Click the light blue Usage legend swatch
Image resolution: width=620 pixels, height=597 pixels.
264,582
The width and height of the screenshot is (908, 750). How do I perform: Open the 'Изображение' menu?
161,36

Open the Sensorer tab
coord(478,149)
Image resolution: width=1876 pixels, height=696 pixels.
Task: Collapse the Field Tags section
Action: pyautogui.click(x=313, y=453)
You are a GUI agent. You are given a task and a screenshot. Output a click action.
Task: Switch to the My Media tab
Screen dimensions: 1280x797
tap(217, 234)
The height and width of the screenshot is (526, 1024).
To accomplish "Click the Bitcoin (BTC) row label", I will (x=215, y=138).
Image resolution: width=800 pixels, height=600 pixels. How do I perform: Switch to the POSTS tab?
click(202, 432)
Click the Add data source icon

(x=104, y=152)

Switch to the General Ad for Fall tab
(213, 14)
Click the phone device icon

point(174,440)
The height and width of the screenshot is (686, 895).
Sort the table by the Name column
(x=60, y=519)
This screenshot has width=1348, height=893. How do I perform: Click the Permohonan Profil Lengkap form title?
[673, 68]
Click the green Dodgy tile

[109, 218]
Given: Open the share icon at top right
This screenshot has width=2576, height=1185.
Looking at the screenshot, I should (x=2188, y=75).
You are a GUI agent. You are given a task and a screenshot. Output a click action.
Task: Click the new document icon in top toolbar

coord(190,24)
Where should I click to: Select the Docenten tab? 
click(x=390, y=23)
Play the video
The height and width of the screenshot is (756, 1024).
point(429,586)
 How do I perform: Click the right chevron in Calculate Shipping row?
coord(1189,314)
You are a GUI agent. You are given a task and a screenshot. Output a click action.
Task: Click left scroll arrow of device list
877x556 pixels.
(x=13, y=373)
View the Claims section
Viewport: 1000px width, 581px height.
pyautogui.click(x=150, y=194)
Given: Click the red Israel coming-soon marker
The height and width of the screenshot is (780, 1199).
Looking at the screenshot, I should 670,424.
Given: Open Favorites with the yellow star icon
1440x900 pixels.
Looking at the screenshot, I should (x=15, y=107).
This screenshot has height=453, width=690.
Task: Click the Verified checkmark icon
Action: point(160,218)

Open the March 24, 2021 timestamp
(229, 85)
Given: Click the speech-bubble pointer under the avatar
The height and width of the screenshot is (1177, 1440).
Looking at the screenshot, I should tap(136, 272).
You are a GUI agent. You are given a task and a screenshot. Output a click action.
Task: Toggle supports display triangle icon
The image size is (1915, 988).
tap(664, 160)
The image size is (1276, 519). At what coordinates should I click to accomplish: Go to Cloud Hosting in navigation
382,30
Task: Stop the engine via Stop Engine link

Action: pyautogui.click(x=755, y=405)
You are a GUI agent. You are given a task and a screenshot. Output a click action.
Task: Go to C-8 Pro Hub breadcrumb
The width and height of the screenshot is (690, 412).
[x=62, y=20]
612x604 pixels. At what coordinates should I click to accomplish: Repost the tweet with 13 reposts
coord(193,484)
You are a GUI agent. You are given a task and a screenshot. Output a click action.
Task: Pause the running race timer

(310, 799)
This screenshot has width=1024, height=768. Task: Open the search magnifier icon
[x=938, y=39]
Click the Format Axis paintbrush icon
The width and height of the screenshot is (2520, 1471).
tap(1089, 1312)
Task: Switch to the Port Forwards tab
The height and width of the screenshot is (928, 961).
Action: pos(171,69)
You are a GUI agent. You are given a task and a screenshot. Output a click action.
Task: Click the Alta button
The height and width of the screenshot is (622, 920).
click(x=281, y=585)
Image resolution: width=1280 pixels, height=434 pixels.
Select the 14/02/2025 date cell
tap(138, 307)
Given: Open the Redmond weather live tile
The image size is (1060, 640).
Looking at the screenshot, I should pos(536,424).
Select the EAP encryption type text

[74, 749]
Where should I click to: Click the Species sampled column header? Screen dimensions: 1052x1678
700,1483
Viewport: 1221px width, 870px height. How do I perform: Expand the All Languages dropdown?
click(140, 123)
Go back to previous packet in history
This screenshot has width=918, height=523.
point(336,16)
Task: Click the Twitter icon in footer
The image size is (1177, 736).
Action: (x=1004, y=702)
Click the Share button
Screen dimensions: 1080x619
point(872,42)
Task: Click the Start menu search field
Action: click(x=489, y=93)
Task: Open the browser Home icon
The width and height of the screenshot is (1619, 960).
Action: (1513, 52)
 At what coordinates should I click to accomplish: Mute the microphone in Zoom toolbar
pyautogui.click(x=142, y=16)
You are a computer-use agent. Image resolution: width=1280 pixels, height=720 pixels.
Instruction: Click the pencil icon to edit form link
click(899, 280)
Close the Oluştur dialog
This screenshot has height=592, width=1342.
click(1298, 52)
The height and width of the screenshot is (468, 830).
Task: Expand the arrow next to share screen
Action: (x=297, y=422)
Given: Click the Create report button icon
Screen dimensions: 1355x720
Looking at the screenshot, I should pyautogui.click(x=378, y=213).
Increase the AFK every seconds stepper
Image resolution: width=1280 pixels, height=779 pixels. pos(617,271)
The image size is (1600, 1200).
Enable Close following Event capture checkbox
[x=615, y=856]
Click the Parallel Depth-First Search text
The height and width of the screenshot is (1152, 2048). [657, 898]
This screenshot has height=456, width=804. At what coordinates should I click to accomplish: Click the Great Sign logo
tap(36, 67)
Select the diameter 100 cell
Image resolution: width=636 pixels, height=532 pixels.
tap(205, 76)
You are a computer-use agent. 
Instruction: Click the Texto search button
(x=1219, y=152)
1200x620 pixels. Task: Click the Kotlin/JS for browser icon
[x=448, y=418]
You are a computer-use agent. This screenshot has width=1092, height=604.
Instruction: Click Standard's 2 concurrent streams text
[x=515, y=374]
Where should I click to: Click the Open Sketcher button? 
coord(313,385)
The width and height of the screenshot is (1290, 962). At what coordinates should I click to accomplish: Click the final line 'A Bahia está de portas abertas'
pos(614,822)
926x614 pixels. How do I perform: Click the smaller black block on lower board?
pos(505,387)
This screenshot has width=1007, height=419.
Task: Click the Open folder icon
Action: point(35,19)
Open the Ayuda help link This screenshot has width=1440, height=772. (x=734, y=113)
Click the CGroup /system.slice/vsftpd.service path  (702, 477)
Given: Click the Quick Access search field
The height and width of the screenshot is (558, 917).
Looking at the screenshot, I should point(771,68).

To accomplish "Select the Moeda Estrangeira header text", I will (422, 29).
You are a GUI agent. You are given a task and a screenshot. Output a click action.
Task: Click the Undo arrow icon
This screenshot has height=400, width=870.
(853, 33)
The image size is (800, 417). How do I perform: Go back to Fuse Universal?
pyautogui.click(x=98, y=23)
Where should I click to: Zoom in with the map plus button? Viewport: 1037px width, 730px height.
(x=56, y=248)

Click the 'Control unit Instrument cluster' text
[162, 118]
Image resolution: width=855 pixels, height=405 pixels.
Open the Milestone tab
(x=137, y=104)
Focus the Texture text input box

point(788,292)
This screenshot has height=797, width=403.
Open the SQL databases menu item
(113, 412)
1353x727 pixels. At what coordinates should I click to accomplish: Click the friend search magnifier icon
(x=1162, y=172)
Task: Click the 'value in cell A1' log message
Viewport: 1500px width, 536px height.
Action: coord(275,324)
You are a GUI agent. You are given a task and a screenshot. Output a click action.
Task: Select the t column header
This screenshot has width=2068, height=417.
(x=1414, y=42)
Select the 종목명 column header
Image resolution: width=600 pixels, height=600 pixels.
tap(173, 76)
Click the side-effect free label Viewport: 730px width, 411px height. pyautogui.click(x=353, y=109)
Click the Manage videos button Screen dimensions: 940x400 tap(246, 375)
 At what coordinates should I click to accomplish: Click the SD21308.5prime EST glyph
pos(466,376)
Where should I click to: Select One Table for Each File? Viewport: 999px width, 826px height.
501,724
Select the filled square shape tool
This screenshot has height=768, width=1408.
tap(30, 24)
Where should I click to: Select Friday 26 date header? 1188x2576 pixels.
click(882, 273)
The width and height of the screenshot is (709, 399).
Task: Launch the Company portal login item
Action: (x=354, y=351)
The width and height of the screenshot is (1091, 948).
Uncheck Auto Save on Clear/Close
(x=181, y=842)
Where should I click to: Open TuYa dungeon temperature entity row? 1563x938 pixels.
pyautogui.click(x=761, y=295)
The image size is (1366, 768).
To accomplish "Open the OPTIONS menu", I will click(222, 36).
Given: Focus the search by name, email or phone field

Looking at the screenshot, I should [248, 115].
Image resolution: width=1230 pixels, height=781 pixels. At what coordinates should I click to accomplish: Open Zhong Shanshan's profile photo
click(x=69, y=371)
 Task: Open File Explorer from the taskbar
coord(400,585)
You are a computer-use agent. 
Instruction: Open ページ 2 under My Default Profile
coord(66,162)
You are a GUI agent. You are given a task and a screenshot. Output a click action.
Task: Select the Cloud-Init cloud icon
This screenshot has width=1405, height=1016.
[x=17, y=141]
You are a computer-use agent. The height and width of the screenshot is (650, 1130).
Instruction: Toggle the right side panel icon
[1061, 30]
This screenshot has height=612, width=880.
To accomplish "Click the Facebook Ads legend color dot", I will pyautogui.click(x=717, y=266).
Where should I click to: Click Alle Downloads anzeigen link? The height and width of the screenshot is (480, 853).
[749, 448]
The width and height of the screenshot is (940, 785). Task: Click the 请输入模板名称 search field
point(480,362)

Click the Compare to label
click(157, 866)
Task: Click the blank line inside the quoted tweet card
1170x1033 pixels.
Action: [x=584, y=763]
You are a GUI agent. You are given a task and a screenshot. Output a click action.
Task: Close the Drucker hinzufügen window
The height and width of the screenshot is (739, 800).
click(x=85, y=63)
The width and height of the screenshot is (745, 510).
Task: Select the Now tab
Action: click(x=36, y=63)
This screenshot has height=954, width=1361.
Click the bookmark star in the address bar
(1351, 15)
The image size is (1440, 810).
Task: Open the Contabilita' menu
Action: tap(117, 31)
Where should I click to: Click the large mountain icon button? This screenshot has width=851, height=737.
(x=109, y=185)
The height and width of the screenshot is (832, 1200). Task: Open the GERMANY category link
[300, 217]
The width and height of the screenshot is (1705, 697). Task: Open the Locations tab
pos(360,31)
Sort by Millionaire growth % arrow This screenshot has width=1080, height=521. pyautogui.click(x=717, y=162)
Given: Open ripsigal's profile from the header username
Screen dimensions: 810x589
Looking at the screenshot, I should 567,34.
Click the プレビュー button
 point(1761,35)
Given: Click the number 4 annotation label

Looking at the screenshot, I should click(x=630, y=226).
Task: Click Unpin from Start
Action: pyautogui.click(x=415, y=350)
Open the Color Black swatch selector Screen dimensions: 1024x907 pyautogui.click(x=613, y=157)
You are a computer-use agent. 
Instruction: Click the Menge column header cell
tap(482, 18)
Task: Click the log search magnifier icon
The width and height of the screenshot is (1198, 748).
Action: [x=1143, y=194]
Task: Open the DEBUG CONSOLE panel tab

▶ [What the exercise asks]: Each line of the records that holds the word "will" should be copied out.

▶ [Answer to this task]:
To accomplish "Click the Bitcoin (BTC) row label", I will (x=215, y=138).
To accomplish "Select the Moeda Estrangeira header text", I will (422, 29).
To accomplish "Open the OPTIONS menu", I will click(222, 36).
To accomplish "Click the Facebook Ads legend color dot", I will pyautogui.click(x=717, y=266).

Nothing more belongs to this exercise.